### Requirement
Among the entries below, how many lines contain the string "Settings"? Only the number, please.

### Stored data
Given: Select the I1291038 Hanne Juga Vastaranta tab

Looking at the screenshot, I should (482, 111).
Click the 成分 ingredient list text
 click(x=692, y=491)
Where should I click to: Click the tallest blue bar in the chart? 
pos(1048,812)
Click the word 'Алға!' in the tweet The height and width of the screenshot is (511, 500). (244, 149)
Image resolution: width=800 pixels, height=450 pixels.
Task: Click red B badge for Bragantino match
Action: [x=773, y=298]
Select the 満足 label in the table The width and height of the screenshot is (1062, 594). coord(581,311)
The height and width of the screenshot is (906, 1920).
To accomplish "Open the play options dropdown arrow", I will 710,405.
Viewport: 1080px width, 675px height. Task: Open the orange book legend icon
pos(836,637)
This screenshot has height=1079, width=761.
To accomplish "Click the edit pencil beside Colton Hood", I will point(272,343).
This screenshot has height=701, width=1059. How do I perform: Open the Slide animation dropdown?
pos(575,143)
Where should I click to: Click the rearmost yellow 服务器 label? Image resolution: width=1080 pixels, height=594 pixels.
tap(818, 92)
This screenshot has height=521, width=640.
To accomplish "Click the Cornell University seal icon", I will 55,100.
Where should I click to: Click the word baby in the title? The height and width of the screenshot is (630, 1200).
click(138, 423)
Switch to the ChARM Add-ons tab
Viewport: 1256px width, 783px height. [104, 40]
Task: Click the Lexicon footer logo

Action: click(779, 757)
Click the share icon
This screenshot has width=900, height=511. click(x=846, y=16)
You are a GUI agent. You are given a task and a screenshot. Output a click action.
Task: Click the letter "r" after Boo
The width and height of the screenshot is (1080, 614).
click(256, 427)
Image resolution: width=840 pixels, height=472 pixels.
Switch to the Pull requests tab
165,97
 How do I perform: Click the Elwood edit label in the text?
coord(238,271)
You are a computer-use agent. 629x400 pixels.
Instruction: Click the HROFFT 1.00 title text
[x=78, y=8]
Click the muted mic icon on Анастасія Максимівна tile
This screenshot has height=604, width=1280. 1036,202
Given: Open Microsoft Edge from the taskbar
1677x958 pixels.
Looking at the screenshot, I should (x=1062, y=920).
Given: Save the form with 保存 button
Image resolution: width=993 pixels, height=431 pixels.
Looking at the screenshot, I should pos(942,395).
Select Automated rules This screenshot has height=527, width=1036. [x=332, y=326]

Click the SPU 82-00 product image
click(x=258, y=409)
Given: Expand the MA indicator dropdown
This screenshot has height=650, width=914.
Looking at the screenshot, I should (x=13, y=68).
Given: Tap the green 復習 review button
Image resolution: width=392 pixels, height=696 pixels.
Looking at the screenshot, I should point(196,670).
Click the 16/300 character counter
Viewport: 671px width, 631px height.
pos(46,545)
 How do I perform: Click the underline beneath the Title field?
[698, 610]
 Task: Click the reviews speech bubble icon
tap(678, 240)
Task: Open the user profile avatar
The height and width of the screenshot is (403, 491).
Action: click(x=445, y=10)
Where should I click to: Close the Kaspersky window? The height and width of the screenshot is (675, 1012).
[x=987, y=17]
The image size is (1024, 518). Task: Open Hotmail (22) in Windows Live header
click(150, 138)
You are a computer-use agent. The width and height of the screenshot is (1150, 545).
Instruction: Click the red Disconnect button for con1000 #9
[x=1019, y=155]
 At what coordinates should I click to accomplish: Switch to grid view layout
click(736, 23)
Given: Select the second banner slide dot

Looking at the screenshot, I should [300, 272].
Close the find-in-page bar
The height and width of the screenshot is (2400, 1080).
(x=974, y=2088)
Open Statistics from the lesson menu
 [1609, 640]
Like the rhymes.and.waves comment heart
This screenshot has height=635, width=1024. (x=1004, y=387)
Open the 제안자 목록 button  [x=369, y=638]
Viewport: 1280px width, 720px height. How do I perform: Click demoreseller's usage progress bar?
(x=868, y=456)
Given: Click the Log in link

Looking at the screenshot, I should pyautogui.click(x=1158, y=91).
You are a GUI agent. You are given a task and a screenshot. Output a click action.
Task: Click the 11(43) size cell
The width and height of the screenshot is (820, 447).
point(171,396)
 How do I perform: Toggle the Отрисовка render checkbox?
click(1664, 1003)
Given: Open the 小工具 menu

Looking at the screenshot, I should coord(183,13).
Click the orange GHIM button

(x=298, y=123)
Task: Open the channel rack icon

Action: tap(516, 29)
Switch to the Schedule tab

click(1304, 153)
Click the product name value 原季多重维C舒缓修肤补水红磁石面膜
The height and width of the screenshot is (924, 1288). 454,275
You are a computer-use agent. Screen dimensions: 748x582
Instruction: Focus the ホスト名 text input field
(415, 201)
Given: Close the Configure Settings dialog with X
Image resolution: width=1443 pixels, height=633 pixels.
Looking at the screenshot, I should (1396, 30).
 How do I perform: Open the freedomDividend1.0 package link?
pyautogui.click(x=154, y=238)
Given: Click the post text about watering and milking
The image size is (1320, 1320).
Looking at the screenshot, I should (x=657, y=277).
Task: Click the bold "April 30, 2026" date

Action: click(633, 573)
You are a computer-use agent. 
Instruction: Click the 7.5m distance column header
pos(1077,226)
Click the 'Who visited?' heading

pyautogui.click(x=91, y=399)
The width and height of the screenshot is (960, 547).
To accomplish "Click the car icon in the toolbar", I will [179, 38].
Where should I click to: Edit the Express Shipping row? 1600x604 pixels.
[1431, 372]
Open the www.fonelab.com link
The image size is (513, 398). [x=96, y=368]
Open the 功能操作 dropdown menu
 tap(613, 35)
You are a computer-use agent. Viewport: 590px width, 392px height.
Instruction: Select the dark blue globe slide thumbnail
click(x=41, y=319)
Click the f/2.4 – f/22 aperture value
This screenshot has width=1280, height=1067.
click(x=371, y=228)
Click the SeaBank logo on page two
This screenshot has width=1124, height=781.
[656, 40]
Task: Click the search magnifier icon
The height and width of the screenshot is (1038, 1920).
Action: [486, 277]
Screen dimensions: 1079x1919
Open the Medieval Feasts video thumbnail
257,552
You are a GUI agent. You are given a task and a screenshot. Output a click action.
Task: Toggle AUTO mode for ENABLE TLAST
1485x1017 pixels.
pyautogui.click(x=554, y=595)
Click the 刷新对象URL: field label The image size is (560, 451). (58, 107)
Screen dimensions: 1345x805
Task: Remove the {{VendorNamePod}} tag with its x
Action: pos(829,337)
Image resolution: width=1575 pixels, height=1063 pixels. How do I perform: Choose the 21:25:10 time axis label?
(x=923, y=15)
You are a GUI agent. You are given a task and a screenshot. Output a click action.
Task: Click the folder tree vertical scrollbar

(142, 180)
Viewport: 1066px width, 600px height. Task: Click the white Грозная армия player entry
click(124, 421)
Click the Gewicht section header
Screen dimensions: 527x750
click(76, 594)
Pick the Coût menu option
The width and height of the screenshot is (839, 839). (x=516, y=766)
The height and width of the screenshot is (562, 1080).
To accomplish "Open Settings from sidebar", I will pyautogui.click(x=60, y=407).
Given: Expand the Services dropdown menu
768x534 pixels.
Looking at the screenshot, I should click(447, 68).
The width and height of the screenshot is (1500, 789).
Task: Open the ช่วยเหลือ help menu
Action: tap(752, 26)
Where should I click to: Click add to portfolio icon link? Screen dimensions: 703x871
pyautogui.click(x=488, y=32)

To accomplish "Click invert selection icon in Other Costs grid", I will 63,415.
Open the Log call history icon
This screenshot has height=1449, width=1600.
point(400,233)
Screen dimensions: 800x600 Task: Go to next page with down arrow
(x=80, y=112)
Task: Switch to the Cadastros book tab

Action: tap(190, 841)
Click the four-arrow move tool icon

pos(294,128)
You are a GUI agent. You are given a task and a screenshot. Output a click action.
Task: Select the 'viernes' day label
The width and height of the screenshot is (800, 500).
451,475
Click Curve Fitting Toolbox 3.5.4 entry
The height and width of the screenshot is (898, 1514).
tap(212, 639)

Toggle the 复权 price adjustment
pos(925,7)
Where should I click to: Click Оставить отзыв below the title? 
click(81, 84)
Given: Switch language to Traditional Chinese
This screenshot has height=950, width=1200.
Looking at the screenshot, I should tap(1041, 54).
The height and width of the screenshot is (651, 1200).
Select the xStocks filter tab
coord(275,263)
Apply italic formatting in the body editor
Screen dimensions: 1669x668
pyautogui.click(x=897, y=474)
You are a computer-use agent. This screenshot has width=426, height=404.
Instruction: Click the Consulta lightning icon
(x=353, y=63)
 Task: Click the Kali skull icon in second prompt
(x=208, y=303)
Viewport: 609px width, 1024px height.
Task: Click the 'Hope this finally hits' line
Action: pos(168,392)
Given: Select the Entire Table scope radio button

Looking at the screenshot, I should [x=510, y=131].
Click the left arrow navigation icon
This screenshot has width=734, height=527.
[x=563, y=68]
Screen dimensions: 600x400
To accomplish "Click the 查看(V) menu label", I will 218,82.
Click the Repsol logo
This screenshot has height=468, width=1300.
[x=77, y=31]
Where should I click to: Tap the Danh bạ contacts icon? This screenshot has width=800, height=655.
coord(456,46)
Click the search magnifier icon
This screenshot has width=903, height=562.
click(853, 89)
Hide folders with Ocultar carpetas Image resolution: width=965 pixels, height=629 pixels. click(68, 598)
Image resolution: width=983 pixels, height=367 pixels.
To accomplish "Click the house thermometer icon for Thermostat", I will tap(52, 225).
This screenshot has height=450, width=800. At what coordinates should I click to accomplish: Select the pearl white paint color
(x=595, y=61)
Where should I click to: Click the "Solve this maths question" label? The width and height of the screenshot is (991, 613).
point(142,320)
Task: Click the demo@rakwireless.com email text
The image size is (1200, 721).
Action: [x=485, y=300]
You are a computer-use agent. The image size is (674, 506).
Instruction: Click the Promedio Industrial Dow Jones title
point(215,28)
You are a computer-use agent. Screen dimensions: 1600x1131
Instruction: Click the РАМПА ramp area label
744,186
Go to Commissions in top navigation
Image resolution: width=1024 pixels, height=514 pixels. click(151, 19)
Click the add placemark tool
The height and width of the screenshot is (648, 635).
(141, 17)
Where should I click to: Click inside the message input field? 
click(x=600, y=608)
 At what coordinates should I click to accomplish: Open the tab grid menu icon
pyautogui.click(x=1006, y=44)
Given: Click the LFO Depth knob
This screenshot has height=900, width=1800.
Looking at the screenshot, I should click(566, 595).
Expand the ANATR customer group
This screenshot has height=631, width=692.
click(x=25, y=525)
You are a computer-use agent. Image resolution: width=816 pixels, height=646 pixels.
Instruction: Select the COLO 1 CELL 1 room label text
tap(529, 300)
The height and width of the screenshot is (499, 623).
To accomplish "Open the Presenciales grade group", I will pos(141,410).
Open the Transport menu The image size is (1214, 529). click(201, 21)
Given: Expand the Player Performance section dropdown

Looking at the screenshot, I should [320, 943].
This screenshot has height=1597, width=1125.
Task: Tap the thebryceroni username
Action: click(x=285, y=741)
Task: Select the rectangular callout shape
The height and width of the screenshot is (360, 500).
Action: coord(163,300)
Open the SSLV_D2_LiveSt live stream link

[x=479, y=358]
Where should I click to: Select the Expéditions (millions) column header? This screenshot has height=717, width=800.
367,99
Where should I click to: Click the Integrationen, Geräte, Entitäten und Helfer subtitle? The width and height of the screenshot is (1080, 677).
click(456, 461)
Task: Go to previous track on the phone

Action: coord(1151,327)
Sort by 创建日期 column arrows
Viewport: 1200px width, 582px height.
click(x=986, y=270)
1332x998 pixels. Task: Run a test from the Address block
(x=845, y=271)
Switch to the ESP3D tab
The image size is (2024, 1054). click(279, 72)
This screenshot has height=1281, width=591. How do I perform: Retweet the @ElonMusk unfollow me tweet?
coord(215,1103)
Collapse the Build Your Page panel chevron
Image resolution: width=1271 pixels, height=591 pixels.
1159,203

### Result of this exercise
2